Lol, I was just thinking out loud. I didn't mean to bump off you two. Lyoto was in a few prelims and look at him now.:thumb02:


----------



## yorT (Apr 22, 2007)

pliff said:


> Yort, I see you took the fight on short notice... you better come in ready to go all 3 rounds because Im in the best shape of my life for this one.


I been training the whole time for something like this. Don't worry I may have taken the fight on short notice but I'm still ready!!


----------



## pliff (Oct 5, 2006)

yorT said:


> I been training the whole time for something like this. Don't worry I may have taken the fight on short notice but I'm still ready!!



Only time will tell my friend, only time will tell...


----------



## wafb (May 8, 2007)

yorT said:


> I been training the whole time for something like this. Don't worry I may have taken the fight on short notice but I'm still ready!!


Everybody's got a plan until they get hit.


----------



## Ape City (May 27, 2007)

I got injured during last event which was the only reason I did not sign up.
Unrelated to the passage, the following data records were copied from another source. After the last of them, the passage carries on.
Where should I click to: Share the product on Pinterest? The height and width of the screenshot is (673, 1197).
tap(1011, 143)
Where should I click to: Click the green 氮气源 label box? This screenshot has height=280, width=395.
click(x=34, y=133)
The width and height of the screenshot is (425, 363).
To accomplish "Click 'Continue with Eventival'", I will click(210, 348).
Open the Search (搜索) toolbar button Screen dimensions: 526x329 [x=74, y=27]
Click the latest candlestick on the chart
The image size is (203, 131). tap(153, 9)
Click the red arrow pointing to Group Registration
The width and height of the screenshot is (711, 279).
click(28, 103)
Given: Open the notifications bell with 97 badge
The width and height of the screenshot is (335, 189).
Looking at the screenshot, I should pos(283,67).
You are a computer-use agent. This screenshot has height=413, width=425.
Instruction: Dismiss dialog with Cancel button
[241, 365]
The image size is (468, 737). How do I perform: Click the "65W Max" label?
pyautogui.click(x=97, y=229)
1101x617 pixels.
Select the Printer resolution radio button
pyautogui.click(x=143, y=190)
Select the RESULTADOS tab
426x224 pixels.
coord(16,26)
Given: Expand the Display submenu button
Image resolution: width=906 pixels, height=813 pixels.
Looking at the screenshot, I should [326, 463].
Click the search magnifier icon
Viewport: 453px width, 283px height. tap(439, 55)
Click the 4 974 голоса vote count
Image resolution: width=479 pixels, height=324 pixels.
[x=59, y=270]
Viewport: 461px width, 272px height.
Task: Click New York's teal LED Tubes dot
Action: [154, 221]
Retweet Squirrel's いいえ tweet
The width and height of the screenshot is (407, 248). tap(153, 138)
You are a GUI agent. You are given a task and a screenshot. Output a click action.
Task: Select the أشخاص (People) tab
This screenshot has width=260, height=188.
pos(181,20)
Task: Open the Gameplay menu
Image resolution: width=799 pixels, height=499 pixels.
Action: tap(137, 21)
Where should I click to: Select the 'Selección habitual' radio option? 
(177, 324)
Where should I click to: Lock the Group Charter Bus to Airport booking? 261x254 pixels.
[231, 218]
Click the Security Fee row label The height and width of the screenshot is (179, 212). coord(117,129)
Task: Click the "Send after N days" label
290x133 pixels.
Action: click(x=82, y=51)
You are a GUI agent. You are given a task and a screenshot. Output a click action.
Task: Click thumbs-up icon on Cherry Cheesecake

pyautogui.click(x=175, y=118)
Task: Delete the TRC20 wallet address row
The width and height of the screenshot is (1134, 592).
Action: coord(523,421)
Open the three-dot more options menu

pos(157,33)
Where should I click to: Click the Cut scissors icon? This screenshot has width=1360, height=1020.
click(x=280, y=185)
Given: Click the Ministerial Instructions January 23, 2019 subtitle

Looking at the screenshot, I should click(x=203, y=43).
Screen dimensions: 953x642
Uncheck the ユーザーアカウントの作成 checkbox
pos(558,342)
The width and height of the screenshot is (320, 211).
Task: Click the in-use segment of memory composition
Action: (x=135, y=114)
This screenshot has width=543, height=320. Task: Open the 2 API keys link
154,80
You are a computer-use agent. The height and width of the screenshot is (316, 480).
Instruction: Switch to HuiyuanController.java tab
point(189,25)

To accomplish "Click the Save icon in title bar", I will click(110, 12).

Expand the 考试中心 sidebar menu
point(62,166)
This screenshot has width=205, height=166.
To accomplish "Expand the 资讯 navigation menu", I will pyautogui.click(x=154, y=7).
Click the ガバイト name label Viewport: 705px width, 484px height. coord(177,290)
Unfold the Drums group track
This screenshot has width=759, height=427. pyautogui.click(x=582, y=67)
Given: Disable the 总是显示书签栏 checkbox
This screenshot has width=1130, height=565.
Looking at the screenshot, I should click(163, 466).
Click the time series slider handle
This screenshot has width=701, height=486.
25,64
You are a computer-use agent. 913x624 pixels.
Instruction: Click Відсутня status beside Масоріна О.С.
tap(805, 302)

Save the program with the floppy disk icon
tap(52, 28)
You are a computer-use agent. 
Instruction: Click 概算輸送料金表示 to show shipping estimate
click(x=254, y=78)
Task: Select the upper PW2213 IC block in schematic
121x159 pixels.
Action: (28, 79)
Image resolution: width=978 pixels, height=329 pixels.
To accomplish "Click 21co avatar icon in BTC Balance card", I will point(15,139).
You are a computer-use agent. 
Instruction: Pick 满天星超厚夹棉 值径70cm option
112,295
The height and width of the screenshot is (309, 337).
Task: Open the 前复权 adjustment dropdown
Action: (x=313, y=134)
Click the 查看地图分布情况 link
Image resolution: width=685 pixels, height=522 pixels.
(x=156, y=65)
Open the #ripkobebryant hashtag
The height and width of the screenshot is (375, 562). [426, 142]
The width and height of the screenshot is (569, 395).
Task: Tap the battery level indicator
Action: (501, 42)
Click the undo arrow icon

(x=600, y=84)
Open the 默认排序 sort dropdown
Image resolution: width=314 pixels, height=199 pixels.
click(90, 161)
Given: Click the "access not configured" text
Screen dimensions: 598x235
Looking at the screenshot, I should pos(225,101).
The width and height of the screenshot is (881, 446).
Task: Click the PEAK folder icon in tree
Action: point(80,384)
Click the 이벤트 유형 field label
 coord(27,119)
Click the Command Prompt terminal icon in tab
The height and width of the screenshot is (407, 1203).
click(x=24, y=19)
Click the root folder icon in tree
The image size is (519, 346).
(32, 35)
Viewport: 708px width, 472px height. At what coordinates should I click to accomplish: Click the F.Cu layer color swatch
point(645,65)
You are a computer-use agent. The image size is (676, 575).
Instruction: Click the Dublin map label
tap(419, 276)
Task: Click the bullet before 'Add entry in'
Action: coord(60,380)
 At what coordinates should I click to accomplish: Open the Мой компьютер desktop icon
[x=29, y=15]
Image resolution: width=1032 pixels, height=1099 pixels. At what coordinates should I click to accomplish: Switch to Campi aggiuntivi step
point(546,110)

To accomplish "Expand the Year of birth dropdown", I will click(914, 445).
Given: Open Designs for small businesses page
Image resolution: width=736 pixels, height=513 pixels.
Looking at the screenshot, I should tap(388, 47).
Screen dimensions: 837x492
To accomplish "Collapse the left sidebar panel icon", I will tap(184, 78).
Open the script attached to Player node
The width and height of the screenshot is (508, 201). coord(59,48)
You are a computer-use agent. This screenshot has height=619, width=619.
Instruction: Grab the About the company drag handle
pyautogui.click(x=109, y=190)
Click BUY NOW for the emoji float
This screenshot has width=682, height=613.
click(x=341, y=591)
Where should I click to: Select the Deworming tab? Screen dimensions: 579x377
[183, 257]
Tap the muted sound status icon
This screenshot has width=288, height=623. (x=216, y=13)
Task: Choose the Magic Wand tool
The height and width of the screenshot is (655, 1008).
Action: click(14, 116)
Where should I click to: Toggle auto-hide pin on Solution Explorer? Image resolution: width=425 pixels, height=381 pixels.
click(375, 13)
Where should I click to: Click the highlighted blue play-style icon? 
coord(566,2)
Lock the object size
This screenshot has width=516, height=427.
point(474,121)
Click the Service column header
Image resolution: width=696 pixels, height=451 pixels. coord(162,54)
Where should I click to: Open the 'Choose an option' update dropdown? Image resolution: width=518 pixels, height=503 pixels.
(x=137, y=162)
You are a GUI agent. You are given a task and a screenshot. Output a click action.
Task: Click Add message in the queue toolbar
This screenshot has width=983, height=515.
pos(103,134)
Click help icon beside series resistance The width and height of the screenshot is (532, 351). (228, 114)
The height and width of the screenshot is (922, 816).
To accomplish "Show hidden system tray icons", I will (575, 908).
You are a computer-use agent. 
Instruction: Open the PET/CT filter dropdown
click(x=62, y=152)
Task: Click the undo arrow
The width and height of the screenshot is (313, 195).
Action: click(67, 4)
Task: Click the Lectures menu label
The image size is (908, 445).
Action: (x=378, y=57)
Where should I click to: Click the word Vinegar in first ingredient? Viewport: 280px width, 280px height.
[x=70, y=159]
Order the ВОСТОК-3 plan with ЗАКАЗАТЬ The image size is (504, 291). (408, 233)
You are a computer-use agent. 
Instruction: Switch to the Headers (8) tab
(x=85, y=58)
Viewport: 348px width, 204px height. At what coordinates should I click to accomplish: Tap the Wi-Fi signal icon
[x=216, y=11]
Stay tuned for my next interview. I will be updating everyone on my recovery.

I should be back to full strength for UFC 97.

Sorry to my fans. I will be watching this one with you guys on the sidelines.


----------



## ThaFranchise (Dec 24, 2007)

The time has come, the torch is being passed, goodluck to everyone that I wont be staring at across the octagon.


----------



## wafb (May 8, 2007)

ThaFranchise said:


> The time has come, the torch is being passed, goodluck to everyone that I wont be staring at across the octagon.


What passing of the torch, you're fighting MLS, there's nought even a fire lit.:thumbsdown:


----------



## cdnbaron (Jan 17, 2007)

Well, Walker... I did what I said I was gonna do. I put you back on track. I still believe in the power of the foil though.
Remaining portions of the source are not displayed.